If you want to raise a Thiel Fellow, have them participate in a Montessori program, many of the fellows went through Montessori schools as children.
The CFO of Pixar once asked how our middle schoolers learned to self-direct.
The answer was not what he expected.
This was years before I founded The Socratic Experience, when I created Montessori middle school programs in Palo Alto twenty-five years ago.
Half the students had been in Montessori since birth, and the other half came from public schools.
No matter how intelligent and well-behaved the public school kids were, they could not be as self-directed as the Montessori kids, at least for the first semester, and sometimes it took a full year.
The CFO of Pixar visited as a prospective parent.
Seeing the functioning middle school in its second year, he asked, “How do you do this? This is exactly what I want my employees to be doing.”
The “secret” was to raise children with the level of agency you see in Montessori videos and then surround them with a substantially influential peer group that incoming students could learn from.

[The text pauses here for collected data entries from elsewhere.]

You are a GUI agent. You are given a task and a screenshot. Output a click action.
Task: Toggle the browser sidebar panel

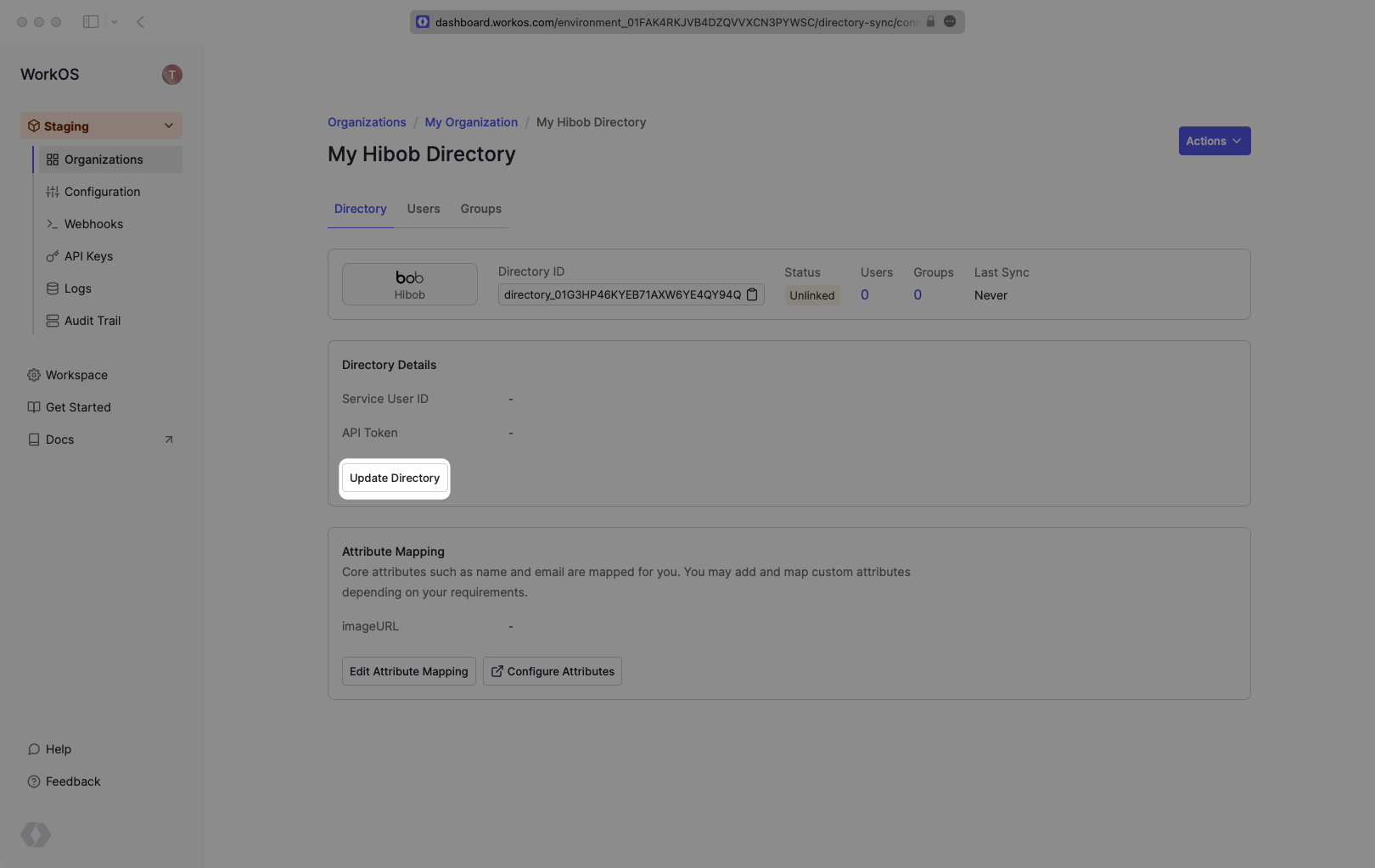pyautogui.click(x=91, y=22)
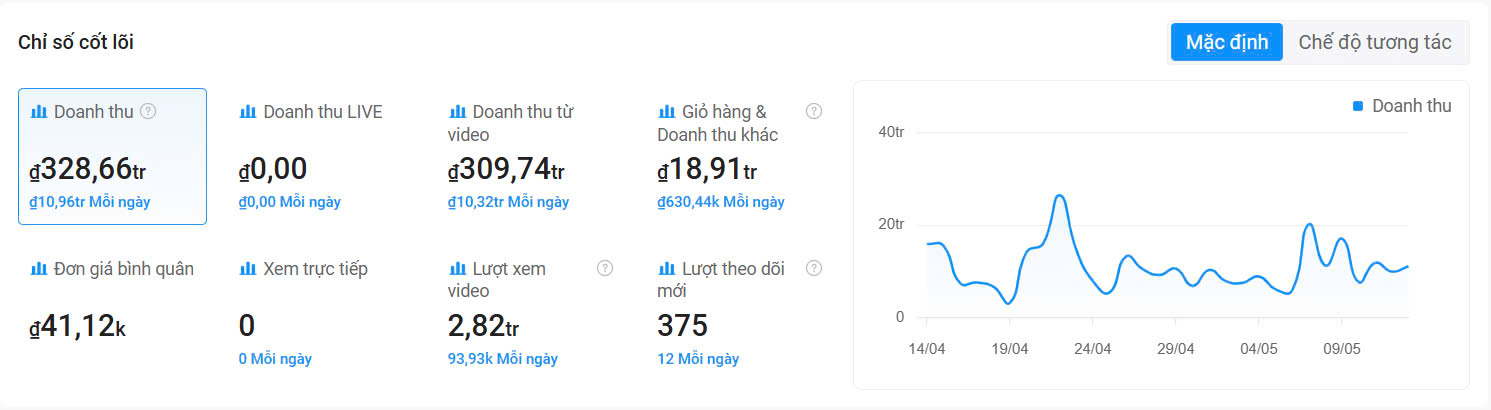The image size is (1491, 410).
Task: Click bar chart icon for Doanh thu từ video
Action: 457,112
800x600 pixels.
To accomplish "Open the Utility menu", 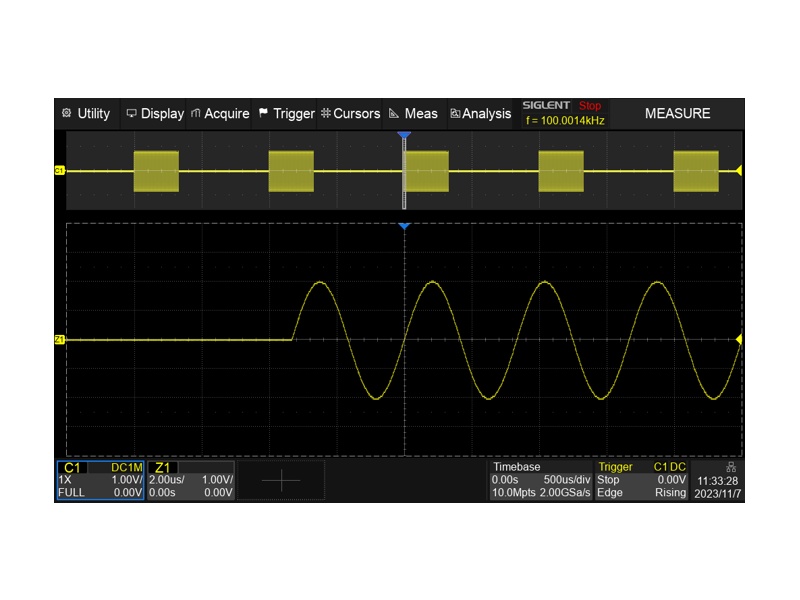I will [x=86, y=114].
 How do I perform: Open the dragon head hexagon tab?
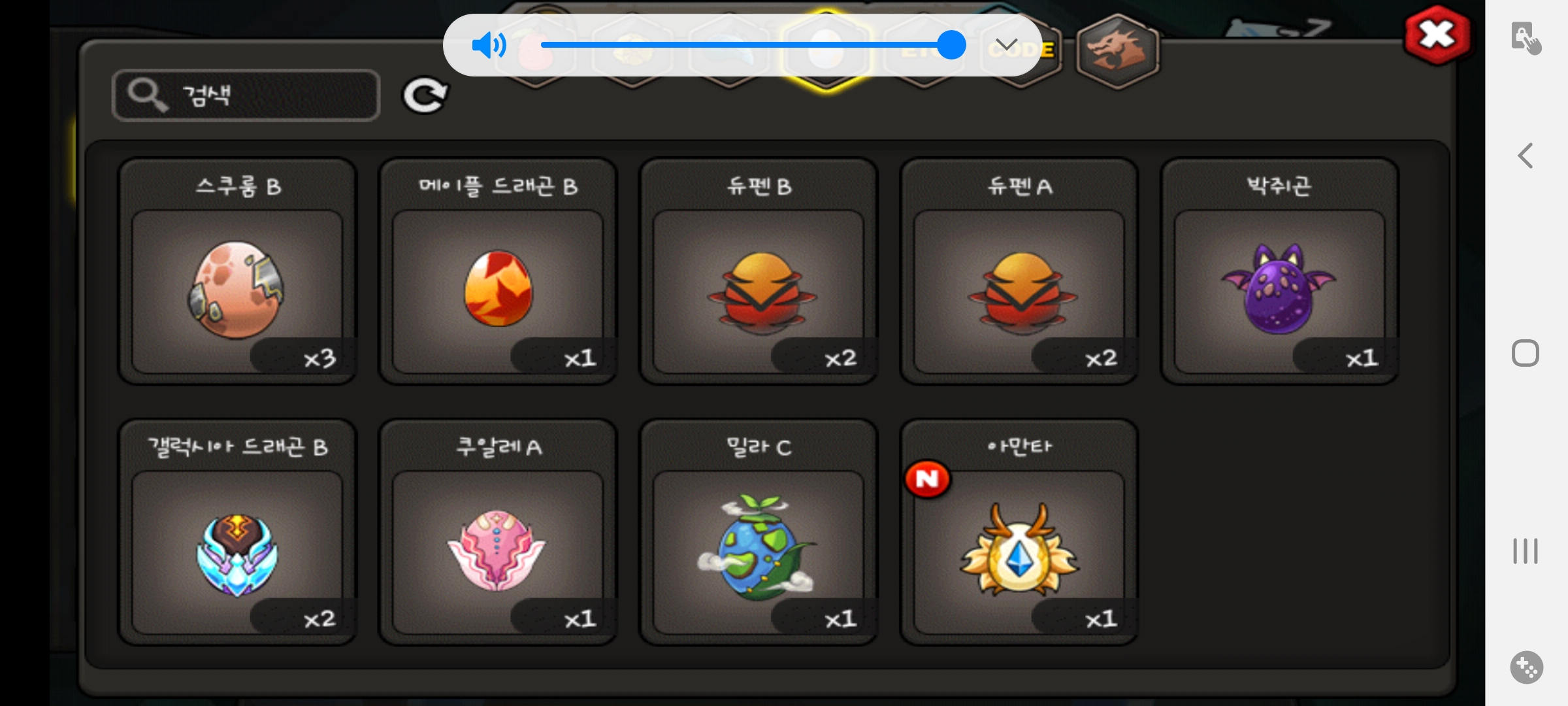(1117, 51)
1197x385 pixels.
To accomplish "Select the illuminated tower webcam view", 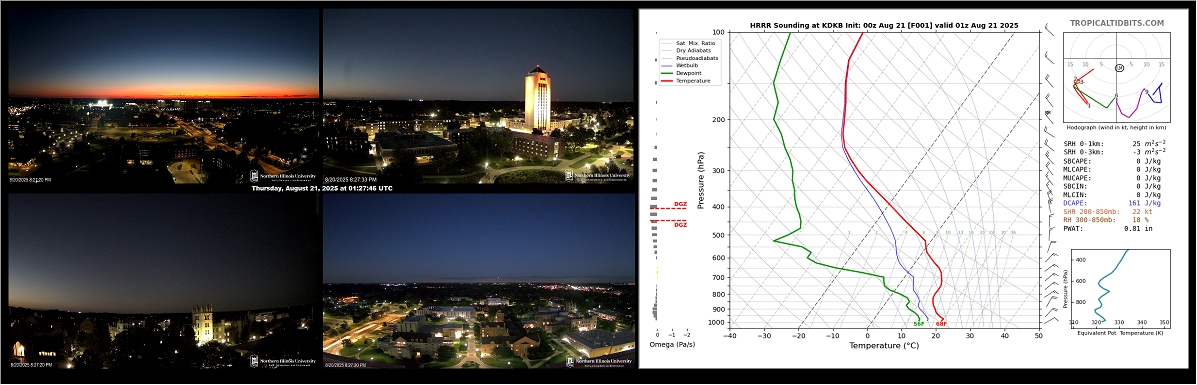I will tap(479, 96).
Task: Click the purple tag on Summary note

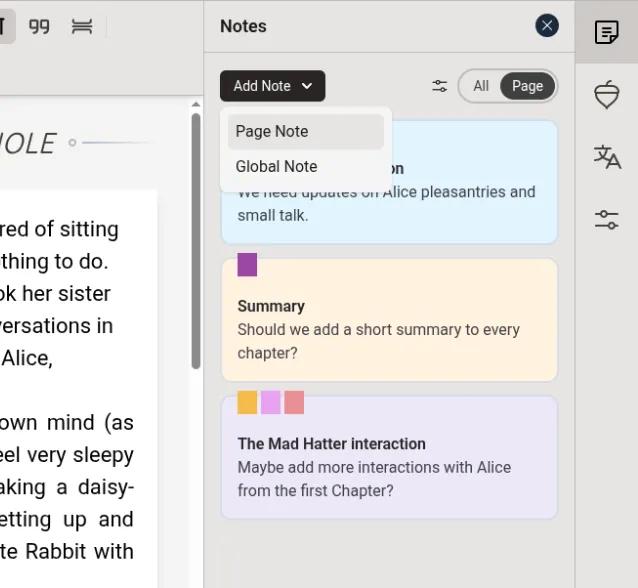Action: (247, 265)
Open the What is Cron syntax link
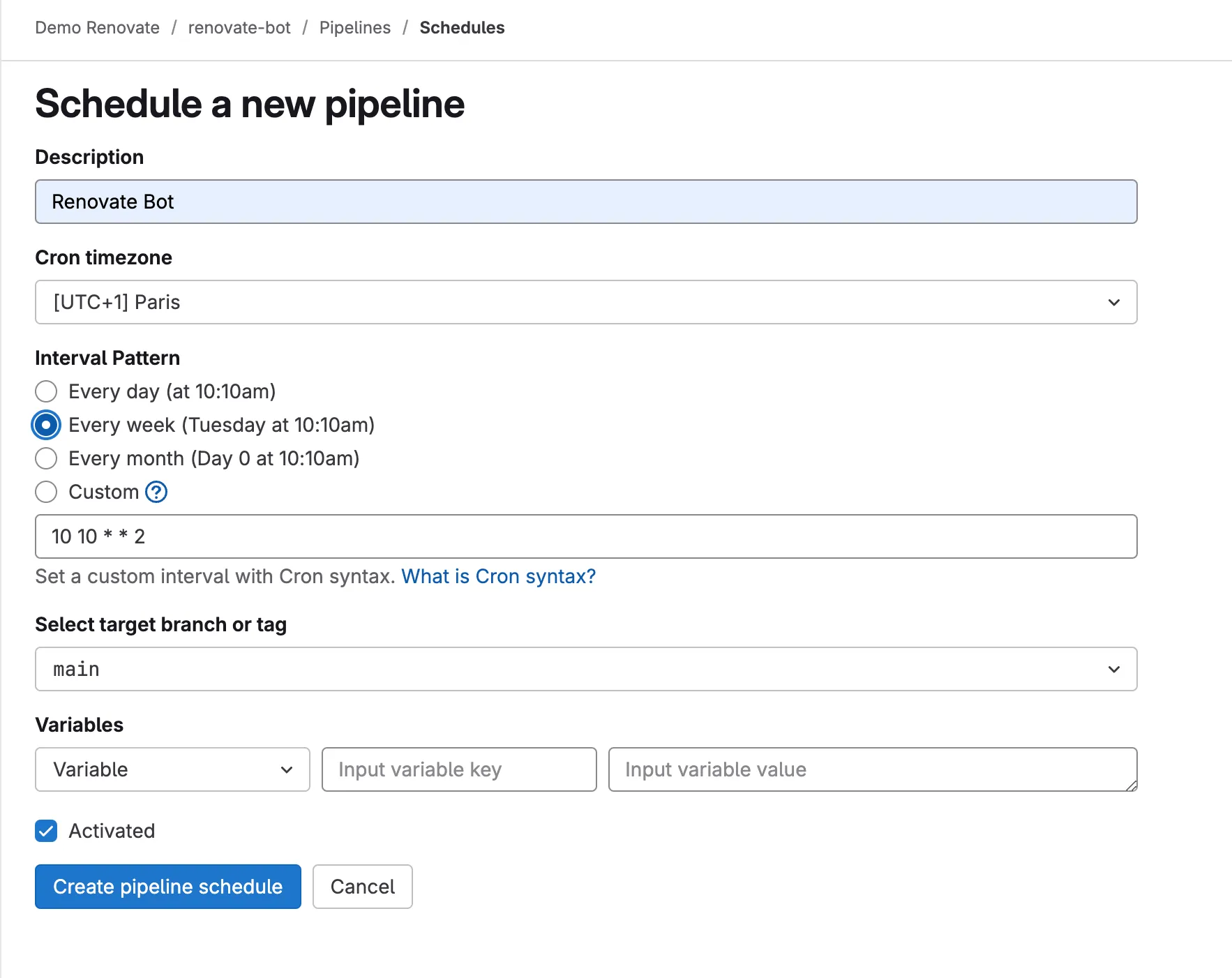Screen dimensions: 1232x978 498,576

One of the most remarkable things about the Montessori middle school children:
• They initiated, organized, and played games together
• They resolved conflicts and disagreements on their own
• Many girls from public schools arrived jaded and guarded, but gradually became warm, open, and authentic after a semester
All of these were cultural transformations, a set of norms that transferred from the Montessori-native kids to newcomers as they became enculturated.
How much of a student’s long-term success do you think depends on the school culture they grow up in?